Mata Waru berbinar mendengar kata-kata itu. Ia menceritakan tentang betapa pentingnya hutan bagi warga kampung. Tentang bagaimana hutan bukan sekadar kumpulan pohon, tetapi juga tempat mereka menggantungkan hidup, tempat yang memberikan mereka makanan, obat-obatan, dan udara segar. “Di sana, ada pohon-pohon langka yang tak bisa ditemukan di tempat lain,” ujar Waru terbuka sepenuhnya kepada Damar.
Damar mencatat dengan teliti, mengangguk-angguk seakan memahami semua yang diceritakan Waru. “Saya akan pastikan orang-orang di luar sana mendengar ini,” katanya dengan senyum yang membuat Waru sedikit merasa lega.
****
Malam itu, Waru dan penduduk desa pulang dengan langkah gontai. Keringat bercucuran, kelelahan setelah seharian berdemo di kota. Semangat yang tadi membara kini mulai meredup, terbawa oleh gelapnya malam yang menyelimuti jalan pulang mereka. Meskipun tubuh mereka lelah, setidaknya harapan untu bertahan masih ada di tiap-tiap hati mereka. Waru menatap warga yang berjalan pelan, beberapa masih memegang sisa-sisa spanduk, sementara yang lain hanya terdiam, mencoba mengumpulkan tenaga untuk melanjutkan langkah.
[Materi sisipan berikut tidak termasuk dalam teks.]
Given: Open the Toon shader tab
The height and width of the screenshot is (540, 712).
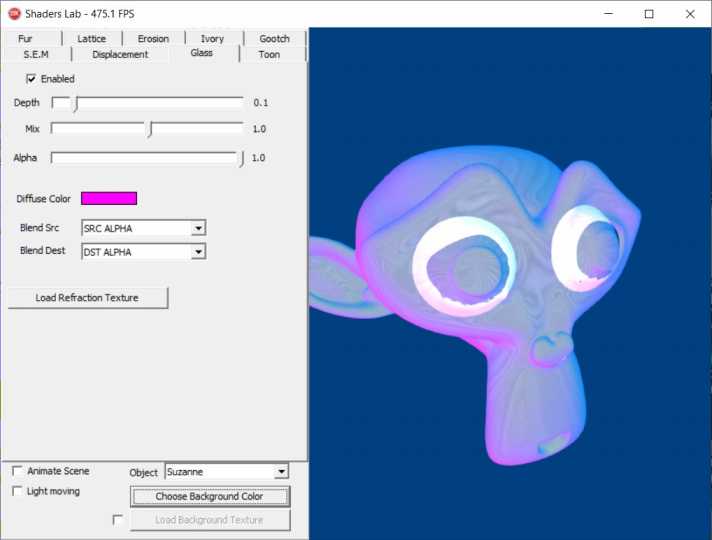Looking at the screenshot, I should [269, 55].
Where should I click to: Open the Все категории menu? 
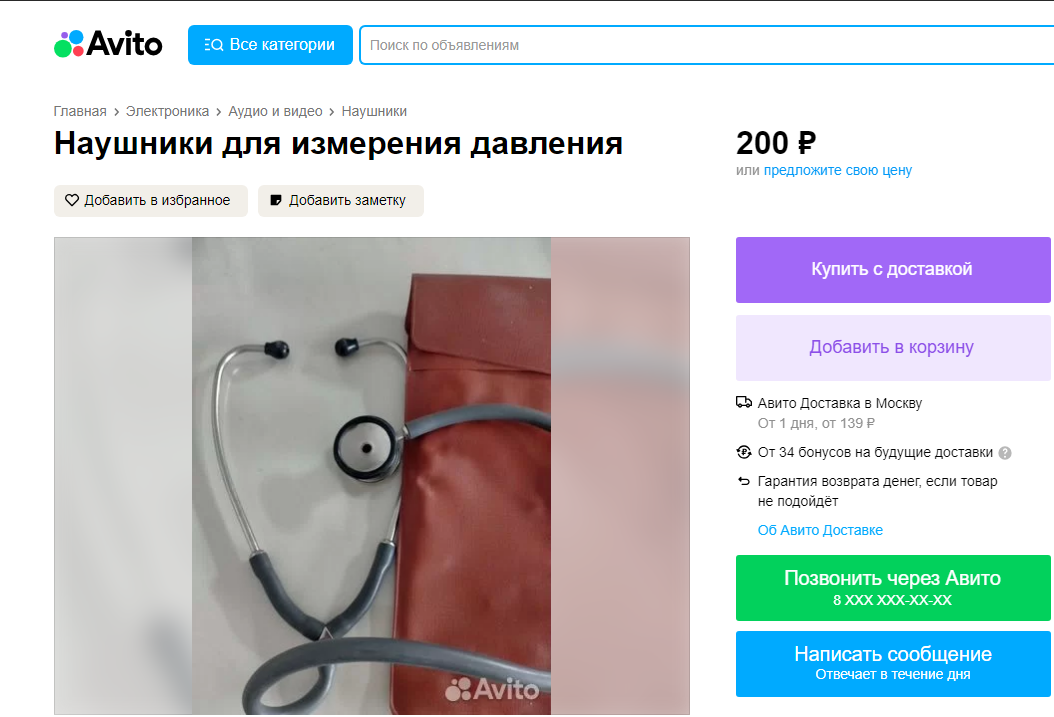tap(270, 45)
Keesokan harinya, fajar belum sepenuhnya merekah ketika mereka akhirnya tiba di kampung. Namun, apa yang mereka lihat membuat kaki mereka terpaku di tanah. Kampung yang seharusnya menyambut mereka dengan hangat dan ramah, kini berubah menjadi lautan tanah kosong yang tak dikenali. Pohon-pohon yang menjulang tinggi kini hanya tinggal tunggul. Rumah-rumah yang dulu berdiri kokoh kini rata dengan tanah, dihancurkan oleh jejak alat berat yang meninggalkan bekas-bekas roda di mana-mana.
Waru terperangah, nafasnya terhenti sejenak. Ia berjalan pelan, menatap tanah kosong yang seharusnya menjadi kampung halaman mereka. Di setiap sudut, terlihat batang-batang pohon yang tercerabut dari akarnya, kayu-kayu yang berserakan, dan sisa-sisa rumah yang hancur. Tidak ada suara burung berkicau, gagak berkaok seperti lusa, atau gemerisik daun dihembus angin. Hanya ada sunyi yang menyesakkan.
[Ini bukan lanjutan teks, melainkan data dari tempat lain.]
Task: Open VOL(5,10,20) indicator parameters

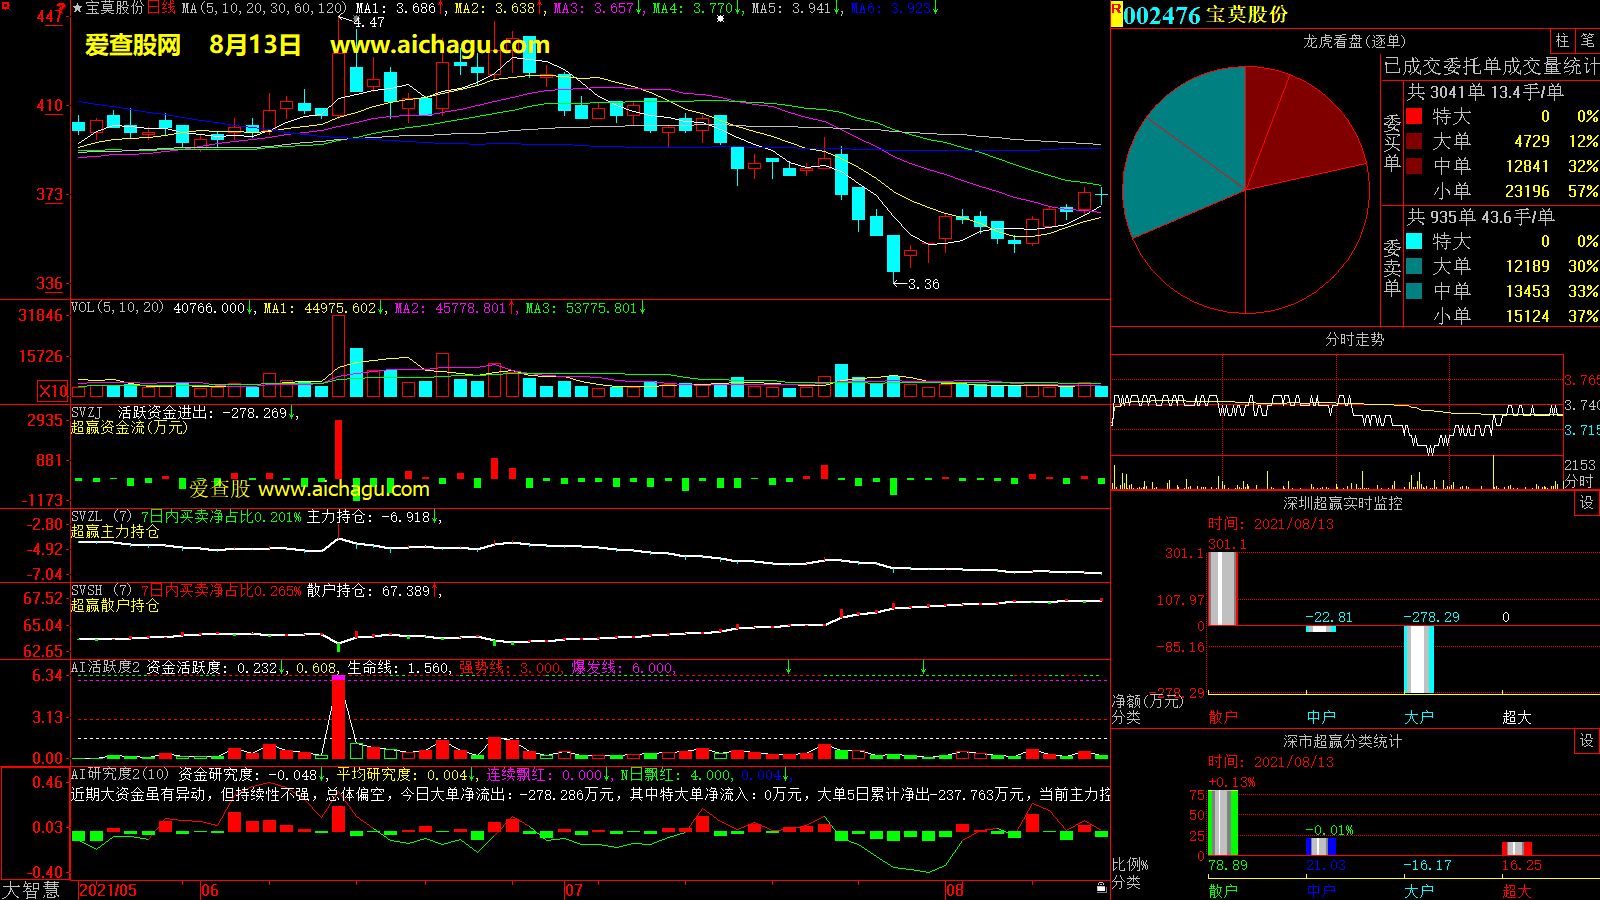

Warga yang baru tiba mulai menangis, suara tangisan mereka pecah mengisi kehampaan. Anak-anak berlari mencari tempat bermain yang sudah hilang, sementara para orang tua terduduk, menatap hancurnya hasil jerih payah mereka selama bertahun-tahun. Waru berlari menuju rumahnya, namun yang ia temui hanya reruntuhan. Ia terduduk, memegang sisa-sisa kayu rumahnya yang dulu, matanya memandang nanar ke arah alat-alat berat yang masih berderet di ujung kampung.
Ketua kampung muncul dari balik reruntuhan, wajahnya pucat dan matanya sayu. Dia mendekati Waru dengan langkah yang berat. Namun, apa yang kini dilihat Waru justru adalah sosok yang hampir tak dikenali lagi. Wajah Pak Pram penuh dengan lebam, mata kirinya hampir tertutup bengkak, darah kering menempel di sudut bibirnya. Pak Pram beranjak begitu lambat dari puing-puing rumahnya yang sudah hancur, napasnya terengah-engah seolah setiap tarikan napas adalah sisa nyawanya sendiri.
Waru berlutut di depannya, mencoba menyentuh tangan Pak Pram yang gemetar. “Pak… siapa yang melakukan ini? Apa yang sebenarnya terjadi?” Suara Waru bergetar, antara marah dan bingung.
Pak Pram mengangkat wajahnya perlahan, mata bengkaknya memandang Waru dengan penuh rasa bersalah. “Aku… aku terpaksa, Waru…” katanya dengan suara parau, seperti ada batu yang menyangkut di tenggorokannya. “Mereka datang waktu itu, ketika kalian semua sudah bersiap-siap untuk berangkat ke kota. Mereka bilang… kalau aku tidak menyerahkan hutan, mereka akan membunuh kita semua.”
Waru menggelengkan kepala, tidak percaya apa yang didengarnya. “Tapi, Pak… bagaimana bisa mereka—”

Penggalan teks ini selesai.